### [ACTION ITEM A]
From the music essay below, return the passage that begins at the words "Music is not" and stops after "five Amazon charts.".
### [ACTION ITEM B]
Condense the paragraph of the music essay that opens "During the COVID lockdown" into a short bulleted list that keeps its main facts.

### [EXTRACT]
* * * *

When I was in fifth grade, I invented a word that would define much of my life: shadowline.
It was the title of my first album, posted on Soundcloud and taken down a few years later. I recorded it through a handheld recording device that I had set-up in the bathroom for echo. In the album cover, I wore a black hoodie that would hang in the closet where I would record the vocals for my first Amazon best-selling single nearly a decade later. The word encapsulated everything that I was beginning to understand about life: that it was mine to create, and that I had the power to explore both the light and the dark. When I close my eyes, I stand in the grass where the sun meets the shade. I breathe freedom in and out, and I channel both the light and the dark into my art.
Music is not a necessity for me, but a pleasure. It’s a fantasy land where I can play, process, and tell stories. Drawing sonic and lyrical influence from soul siblings like Enya and Evanescence, I sit at my piano and write about the struggles of living with emotional and physical pain. I write about the simplicity of the universe and how anything we desire comes just because we ask for it. I write about murderous lovers living on farms. I write about true love truer smiles sunsets over a white sand beach. To live in this duality is where my heart sings.
During the COVID lockdown, I released my second album, The Way Out. (Shadowline is now lost to the internet). It just hit 100,000 streams on Spotify, was added to 92 college radio stations, and had a song on five Amazon charts.
I’m currently on a journey of transition from the dark, heavy rock of my latest album, The Way Out to the light, auric folk-pop of my next release: a summer of sunsets, hope, heartbreak, and night swims in crystal clear lakes. And still, I walk the shadowline on and on and on. Between the light and the dark, I am.

* * * *

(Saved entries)

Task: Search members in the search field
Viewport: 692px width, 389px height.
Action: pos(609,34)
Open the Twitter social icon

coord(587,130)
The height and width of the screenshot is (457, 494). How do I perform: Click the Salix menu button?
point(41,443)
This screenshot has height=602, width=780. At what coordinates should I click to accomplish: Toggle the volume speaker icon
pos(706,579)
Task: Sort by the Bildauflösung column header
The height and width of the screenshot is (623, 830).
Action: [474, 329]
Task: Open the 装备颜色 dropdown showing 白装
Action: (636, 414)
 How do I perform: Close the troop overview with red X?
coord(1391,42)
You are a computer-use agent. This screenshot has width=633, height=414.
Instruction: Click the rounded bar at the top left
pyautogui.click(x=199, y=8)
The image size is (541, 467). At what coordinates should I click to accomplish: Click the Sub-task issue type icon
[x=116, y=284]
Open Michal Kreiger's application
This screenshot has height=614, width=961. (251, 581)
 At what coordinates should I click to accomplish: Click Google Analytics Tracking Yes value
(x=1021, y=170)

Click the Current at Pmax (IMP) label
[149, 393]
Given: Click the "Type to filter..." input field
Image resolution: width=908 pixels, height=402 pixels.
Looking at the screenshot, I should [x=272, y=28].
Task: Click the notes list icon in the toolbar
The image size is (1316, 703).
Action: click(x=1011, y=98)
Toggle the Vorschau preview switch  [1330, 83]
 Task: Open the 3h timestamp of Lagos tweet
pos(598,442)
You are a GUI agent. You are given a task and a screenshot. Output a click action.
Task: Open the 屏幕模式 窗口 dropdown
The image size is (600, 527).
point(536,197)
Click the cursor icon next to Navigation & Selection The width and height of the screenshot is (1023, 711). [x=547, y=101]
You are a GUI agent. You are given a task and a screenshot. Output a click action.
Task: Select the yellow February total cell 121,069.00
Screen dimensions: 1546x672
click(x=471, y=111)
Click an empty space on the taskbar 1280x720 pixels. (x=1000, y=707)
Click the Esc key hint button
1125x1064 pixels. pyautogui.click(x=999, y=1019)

* * * *

### [FINAL ANSWER A]
Music is not a necessity for me, but a pleasure. It’s a fantasy land where I can play, process, and tell stories. Drawing sonic and lyrical influence from soul siblings like Enya and Evanescence, I sit at my piano and write about the struggles of living with emotional and physical pain. I write about the simplicity of the universe and how anything we desire comes just because we ask for it. I write about murderous lovers living on farms. I write about true love truer smiles sunsets over a white sand beach. To live in this duality is where my heart sings.
During the COVID lockdown, I released my second album, The Way Out. (Shadowline is now lost to the internet). It just hit 100,000 streams on Spotify, was added to 92 college radio stations, and had a song on five Amazon charts.

### [FINAL ANSWER B]
- Second album, The Way Out, released during the COVID lockdown
- First album, Shadowline, now lost to the internet
- The Way Out reached 100,000 streams on Spotify
- Added to 92 college radio stations
- Had a song on five Amazon charts